Это был смертельный удар по чартистскому движению. Последнее в истории заседание его конвента напоминало скорее похороны. Теперь уже всем стало совершенно ясно, что любыми петициями, прошениями, хартиями от властей ровным счетом ничего не добиться. Прозвучали довольно вялые призывы ко всеобщему вооруженному восстанию, но было ясно, что это несерьезно. В нескольких промышленных городах прошли локальные, никак между собой не связанные рабочие бунты, легко подавленные войсками и полицией. Сотни людей отправились кто за решетку, кто в кандалах в Австралию. Многие чартисты эмигрировали. Человек буйного ирландского темперамента, О’Коннор и прежде был нервным, даже психически неуравновешенным. Видя необратимый крах дела всей своей жизни, он окончательно сошел с ума и через несколько лет умер в сумасшедшем доме.
Последний более-менее массовый митинг чартистов состоялся в 1852 г. – да и был это не митинг, а скорее траурное шествие памяти О’Коннора, которого хоронили в этот именно день.
Чартисты навсегда сошли с политической сцены – словно задули свечу…

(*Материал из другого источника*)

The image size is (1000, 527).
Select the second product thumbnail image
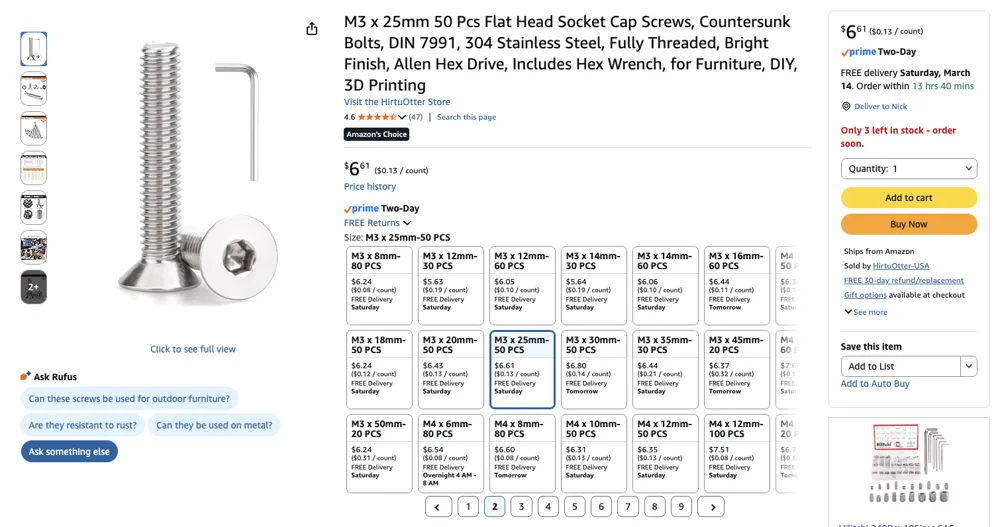[34, 89]
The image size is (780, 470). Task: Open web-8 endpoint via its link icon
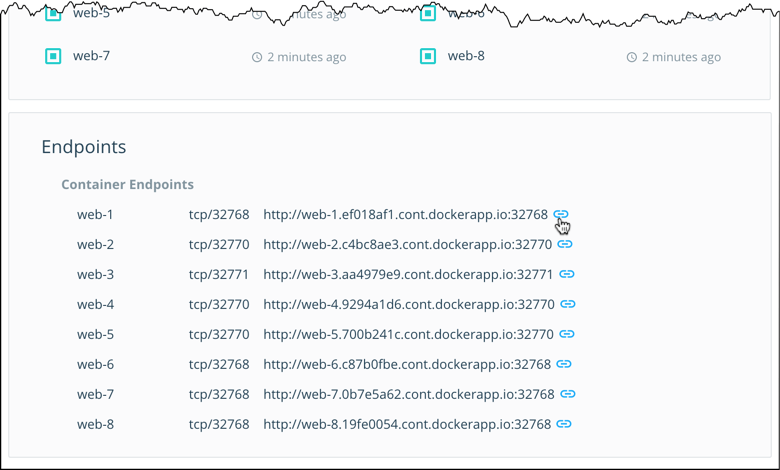[x=563, y=424]
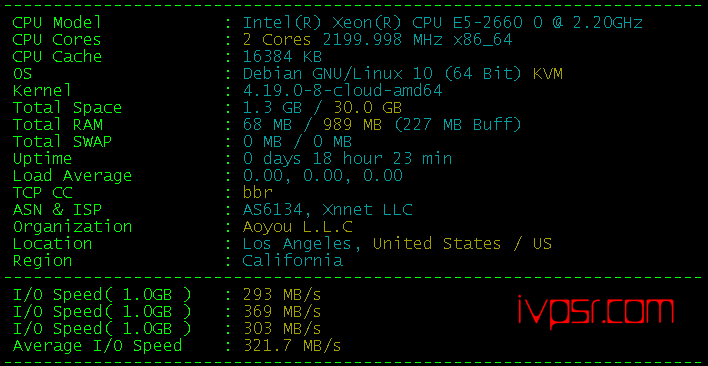
Task: Select the Los Angeles location text
Action: (297, 244)
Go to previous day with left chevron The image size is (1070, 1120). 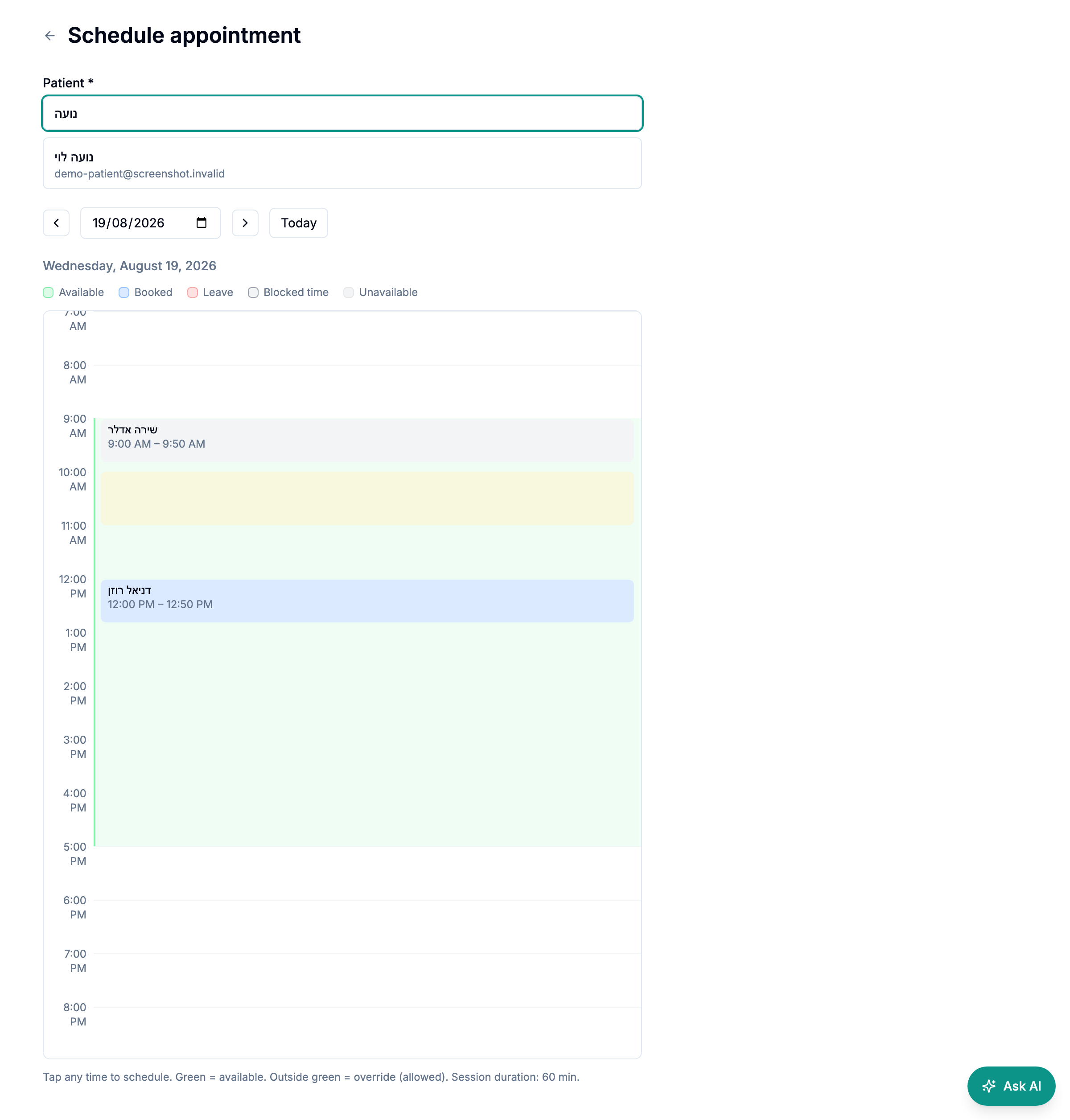(x=56, y=223)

И все же, все же… «…дело прочно, когда под ним струится кровь». К стыду своему, я не помню точно, чьи это стихи, Пушкина или Некрасова, но хорошо помню, что именно Пушкину принадлежит строфа: «Не пропадет ваш скорбный труд». В этих словах глубокая справедливость.
Ни промышленные, ни сельскохозяйственные рабочие не прекращали борьбу – правда, уже никогда больше не доходило до вооруженных мятежей. Росли количеством и крепли тред-юнионы, став вполне легальной силой со своими депутатами в палате общин. Постепенно многое из того, за что боролись чартисты, стало законом (и немало чартистов дожили до этого).
1858 г. – упразднен имущественный ценз для депутатов парламента.
1872 г. – введено тайное голосование.
Реформы 1867 и 1885 гг. – право голоса предоставлено каждому взрослому мужчине, если у него есть семья, – то есть подавляющему большинству рабочих и батраков.
(К слову, в 1867 г. была упразднена австралийская каторга. Правда, остались две другие, еще более жуткие – в Британской Гвиане и на Андаманских островах в Индийском океане (они нам знакомы по повести Конан Дойля «Знак четырех».)
В общем, никак нельзя сказать, что усилия чартистов были бесплодными, что бесцельными были их жертвы – и многие сотни людей, угодивших кто в тюрьму, кто на австралийскую каторгу, и пролитая чартистами кровь. В том, что до власти наконец дошло, что одними тупыми репрессиями ничего не поправить и не потушишь и пора научиться идти на уступки, есть и заслуга чартистов, а посему их следует помнить со всем уважением, как всякого, кто, порой ставя на карту не только свободу, но и жизнь, боролся за права человека и улучшение жизни тех, кого слишком долго считали бесправным быдлом.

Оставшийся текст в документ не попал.